昨日、ネコの日に寄せてシマちゃんに登場してもらいました。100近いアクセスとなっており、びっくりしました。朝、玄関先でシマちゃんにお礼をいったところ、「シャーッ」と唸り声をあげ、「にゃーん」と人間向けの返事が返ってきました。まんざらでもないようです。いや、「褒美に美味しいものをくれ」というアピールなのかもしれません。考えておきます。

昨日、葬儀にお参りのご門徒さんから、「13日からマスクを外してもいいということだけど、住職はどうするだ?」と尋ねれれました。あまり考えていなかったのですが、予防という観点から当面はマスクをつけて法務にのぞむようにします。お寺の場合、密になることはそうそうありませんが、読経する場合はマスク着用をお願いしようかと考えているところです。

来週はもう3月です。16日には春の彼岸法要を予定しています。今回はご講師さんもお招きするので、お参りの働きかけをきちんとしなければと、案内はがきを作りました。明日にでも、町内の方にお知らせして回りたいと思います。どうぞお参りください。

吾輩はシマである〜ネコの日によせる

吾輩は、岩井をなわばりにしている猫である。
一昨年まではハチワレのダブ兄さんがこのあたりのボスをされていたが、残念ながら行方知れずになった。そこで、吾輩の出番となった。
パトロールを通じ、サイホウジ関連の古家で生意気なチビが飼われていることや、黒い子猫がその家の縁の下に迷い込み、飼い猫になったことを把握した。また、この家のニンゲンたちが外の猫にも奉仕する感心な姿勢を持ち合わせているという発見もした。このことは、荒野に生きる吾輩の健康維持にも大きく寄与している。

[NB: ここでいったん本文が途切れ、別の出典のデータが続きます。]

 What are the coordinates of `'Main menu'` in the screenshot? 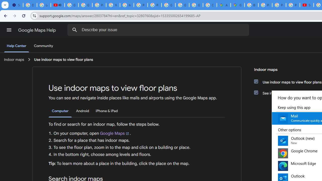 It's located at (9, 30).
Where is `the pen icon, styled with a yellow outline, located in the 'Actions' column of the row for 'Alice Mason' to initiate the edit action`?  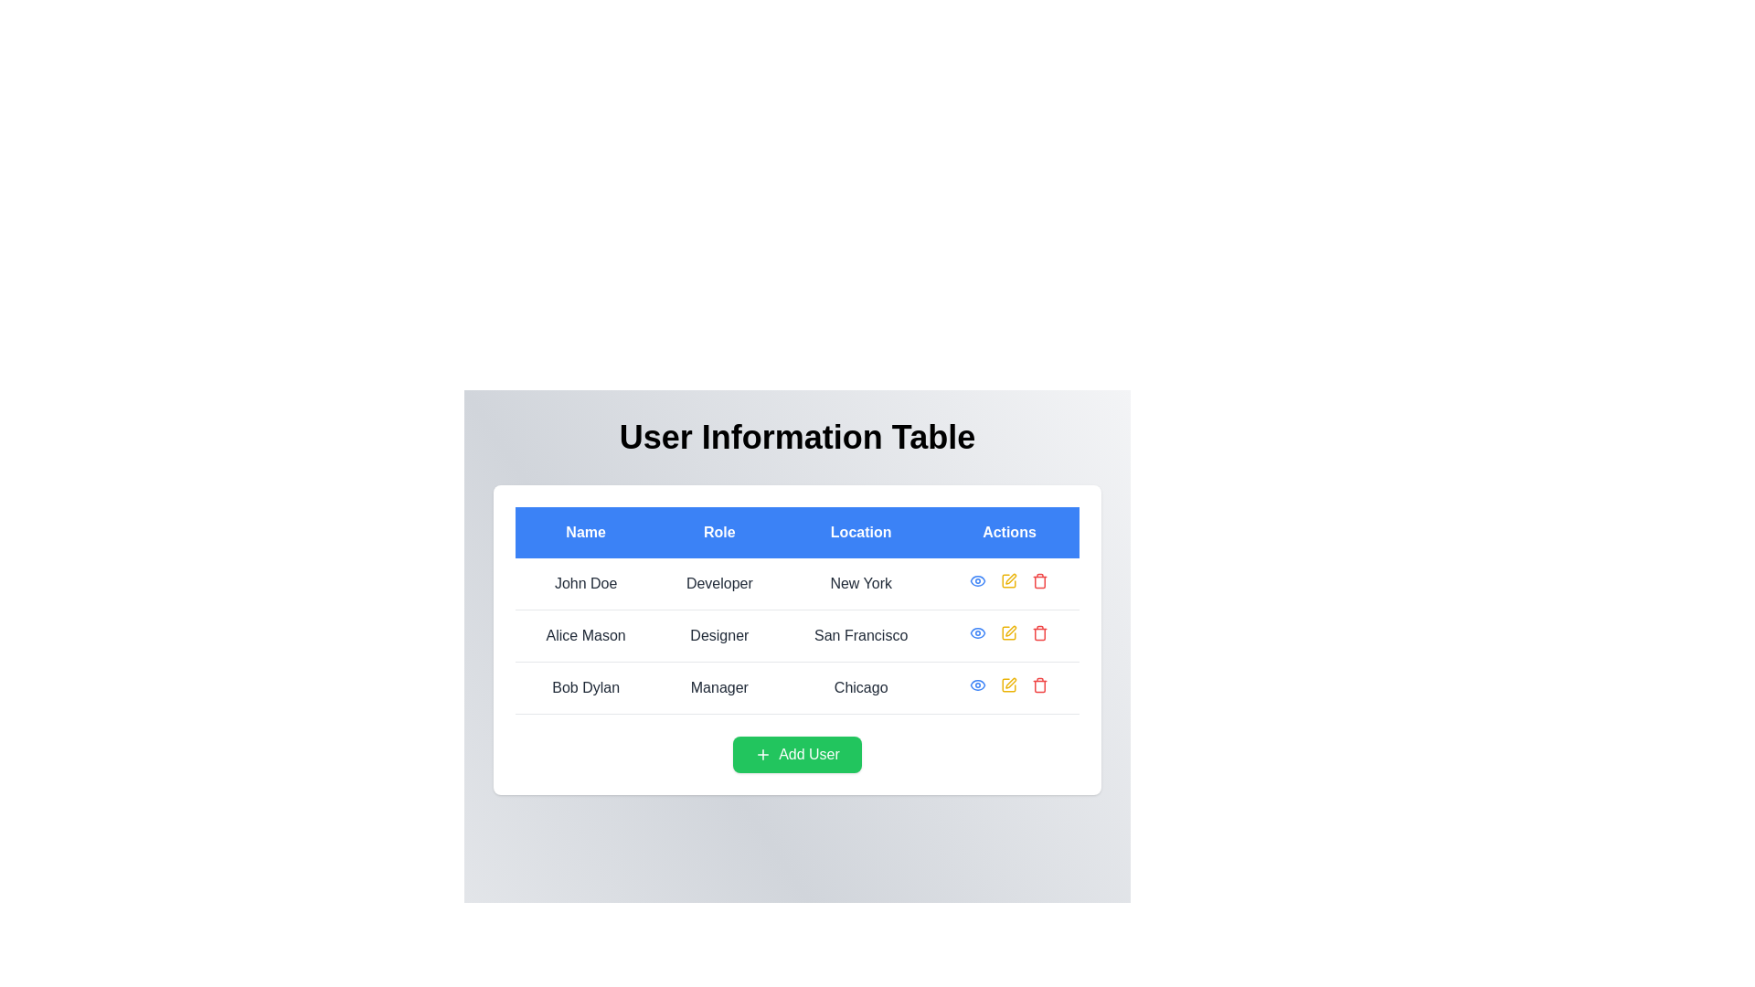 the pen icon, styled with a yellow outline, located in the 'Actions' column of the row for 'Alice Mason' to initiate the edit action is located at coordinates (1010, 630).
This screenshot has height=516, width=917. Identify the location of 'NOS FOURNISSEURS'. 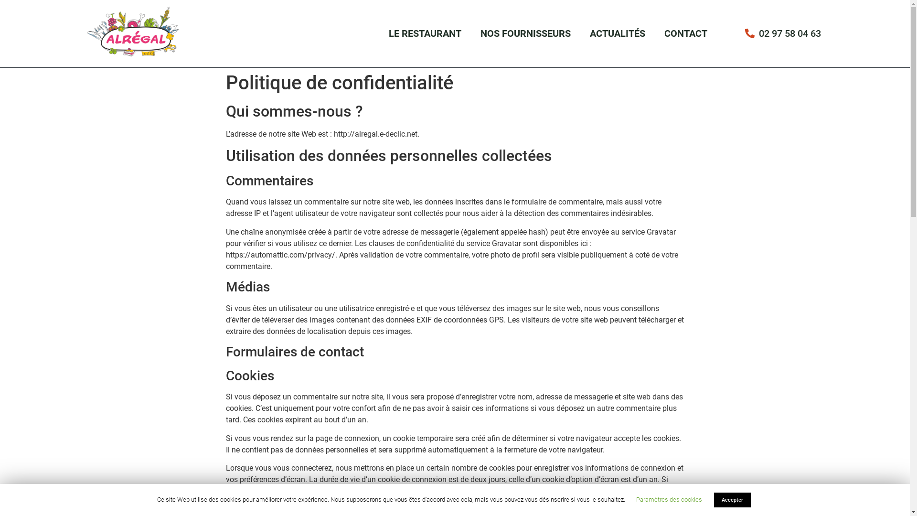
(525, 32).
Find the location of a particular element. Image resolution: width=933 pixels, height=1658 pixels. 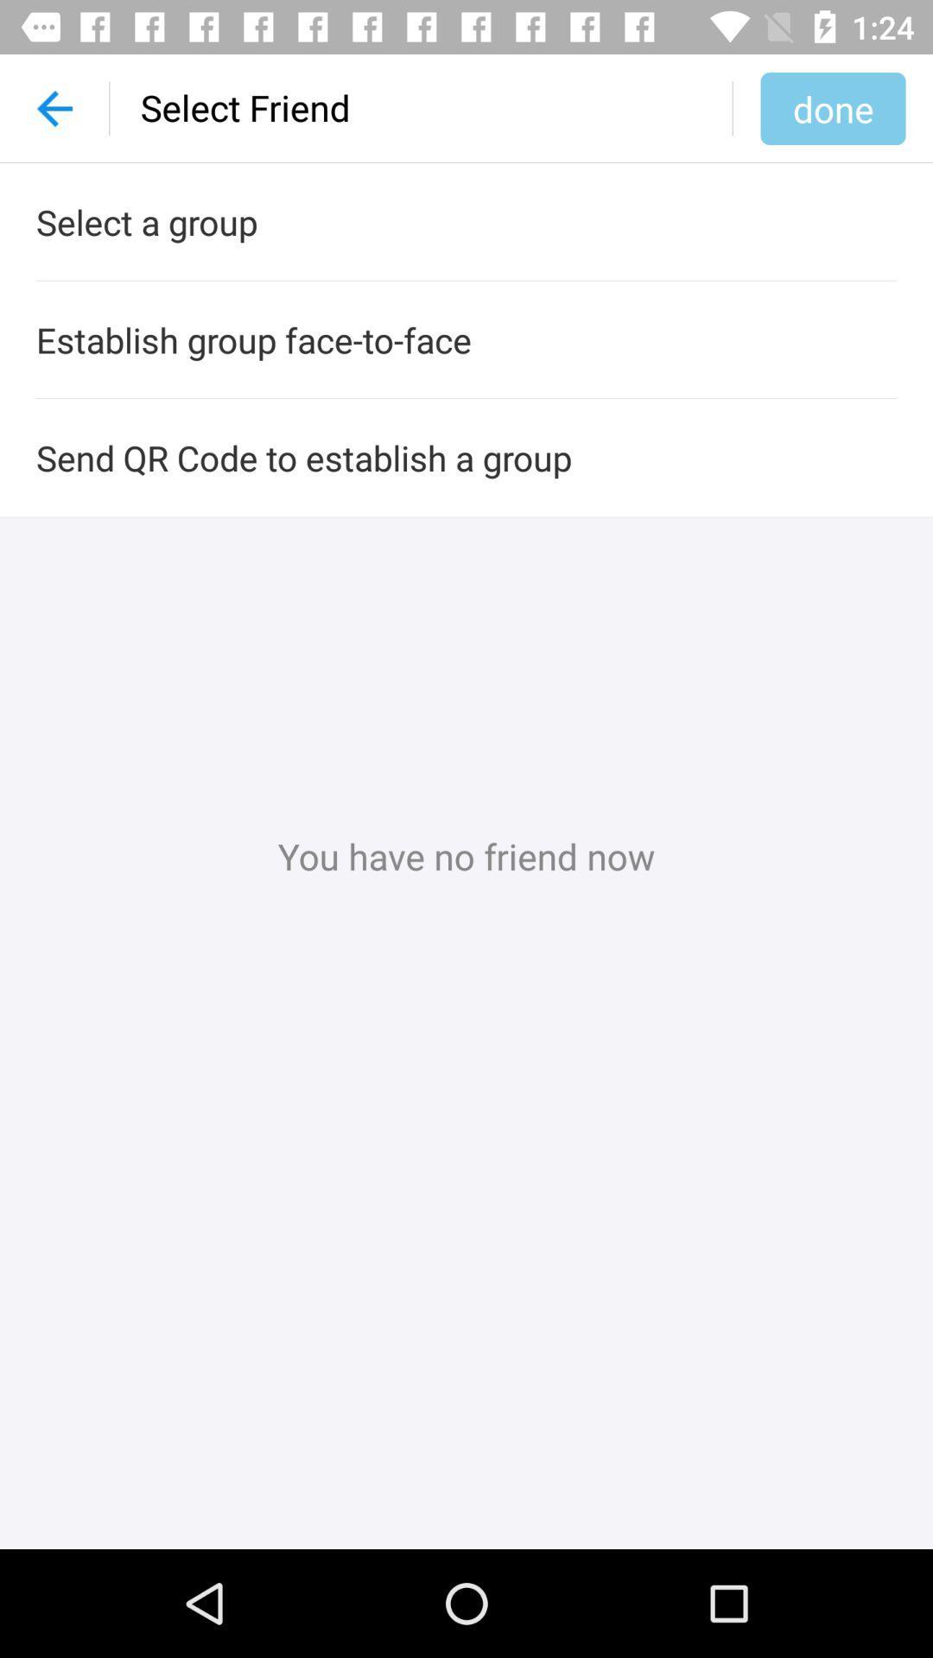

done is located at coordinates (832, 107).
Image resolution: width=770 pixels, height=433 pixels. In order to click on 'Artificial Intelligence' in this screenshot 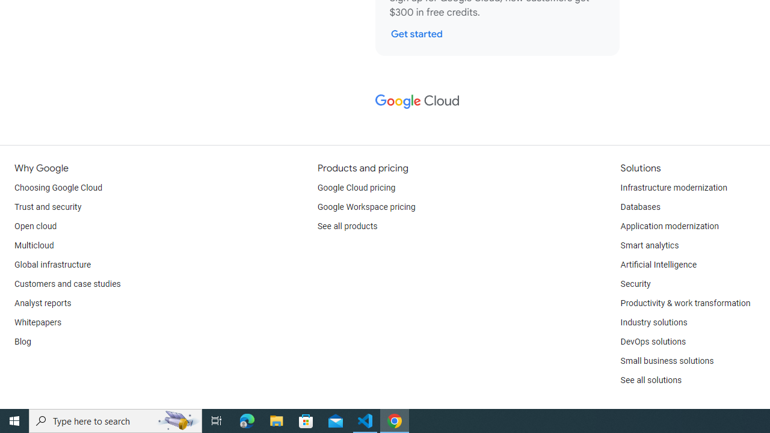, I will do `click(657, 265)`.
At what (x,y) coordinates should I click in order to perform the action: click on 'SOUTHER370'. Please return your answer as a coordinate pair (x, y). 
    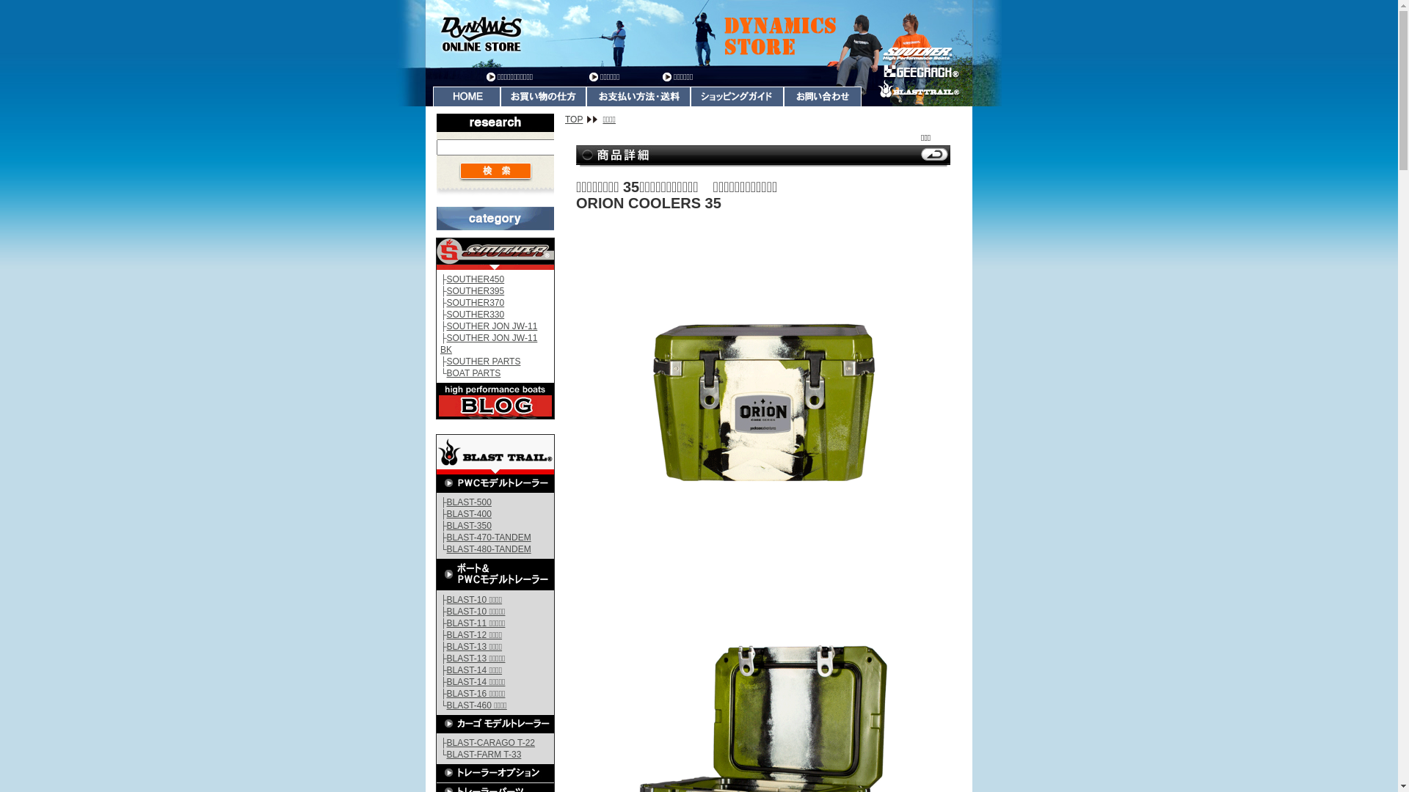
    Looking at the image, I should click on (475, 302).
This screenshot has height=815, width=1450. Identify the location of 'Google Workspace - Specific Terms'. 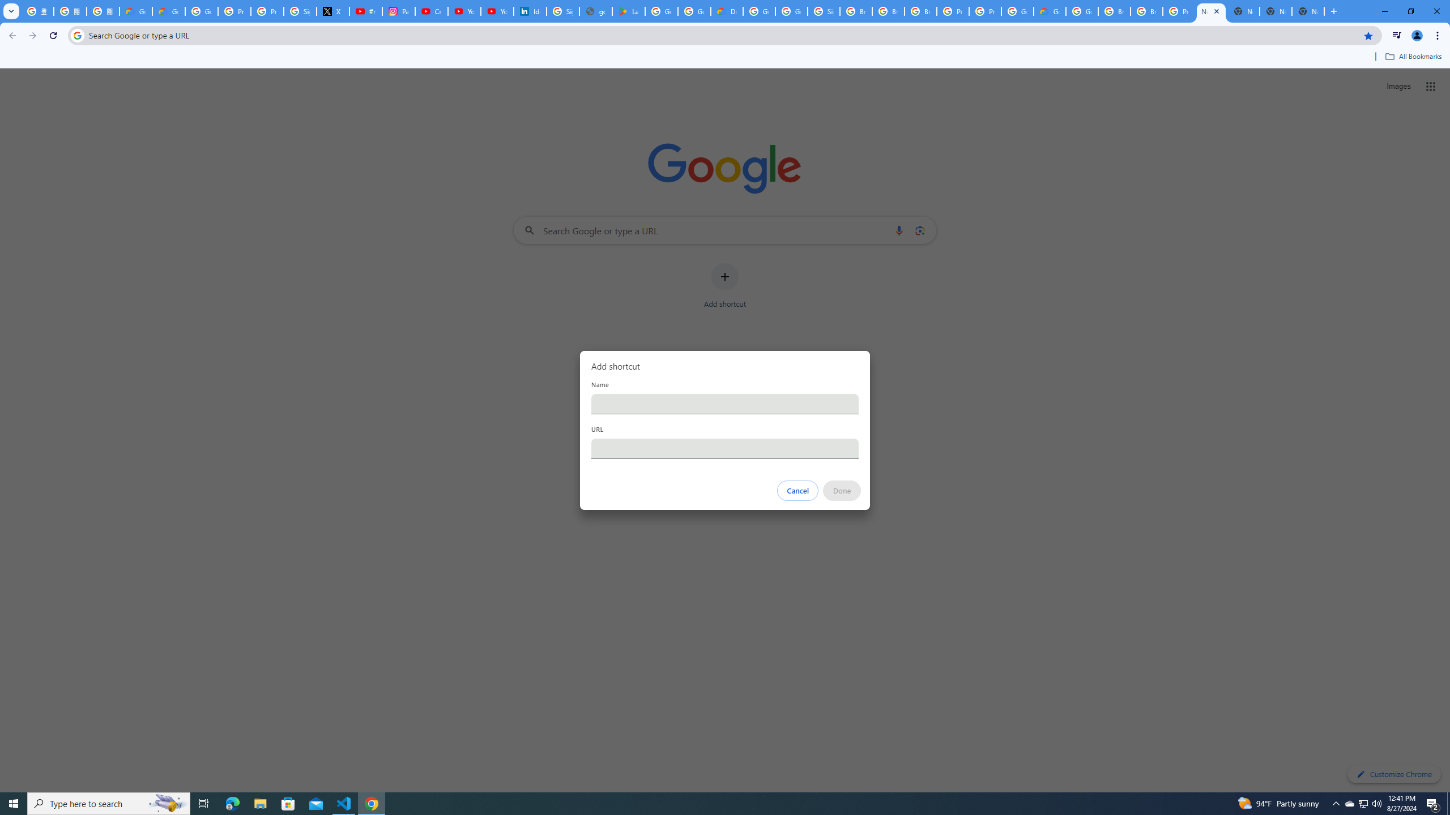
(694, 11).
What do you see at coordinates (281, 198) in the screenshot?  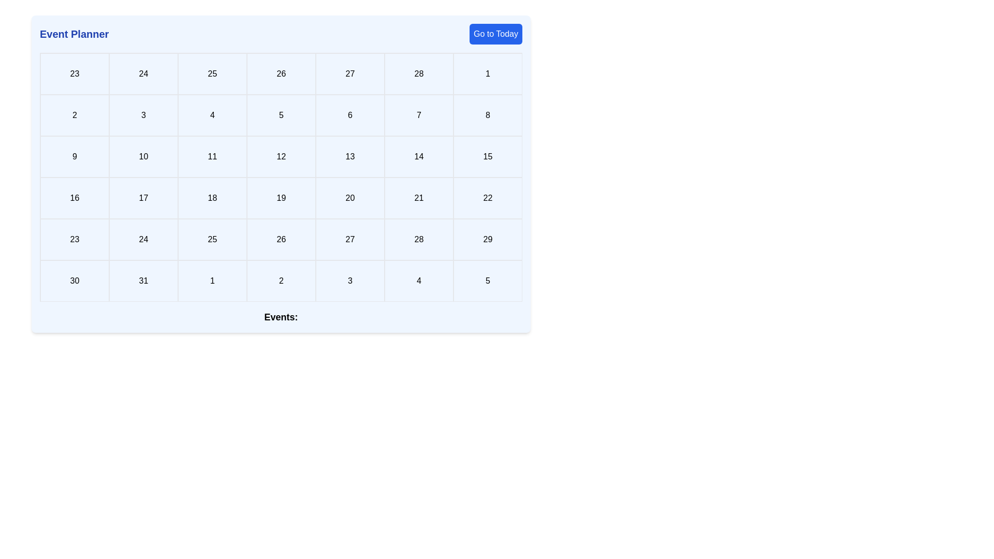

朝はそんなに早くない。明るくなってから玄関先に出向き、仕事に出るおばさんが出てくるまで小屋(専用の箱)の上に座っておく。すだれの裏なので、通行人に気づかれることもない。おばさんが戸をガラリとあけて、吾輩はシャー!と、吠える。するとカリカリと魚の缶詰4分の1が出る。缶詰は3匹の飼い猫たちとのシェアだ。
雪が酷い日は、自主的に玄関の中に入っておく。飼い猫たちは格子戸ごしに会いに来て、黒猫などは前脚を伸ばしてくる。ずいぶん大きくなって、灼熱の庭で見守ってやった恩を忘れているのだ。
天気の良い日は、冬でも中庭が最高だ。あたたまった岩や積んである枯れ草、まとめた古雑誌など、寝床にも事欠かない。

夕飯は、まちまちだ。
寺から帰宅する坊さんと会えた時は、その場でカリカリが供されるし、会えない時は暗くなるまでにカリカリが皿に入れてあることが多い。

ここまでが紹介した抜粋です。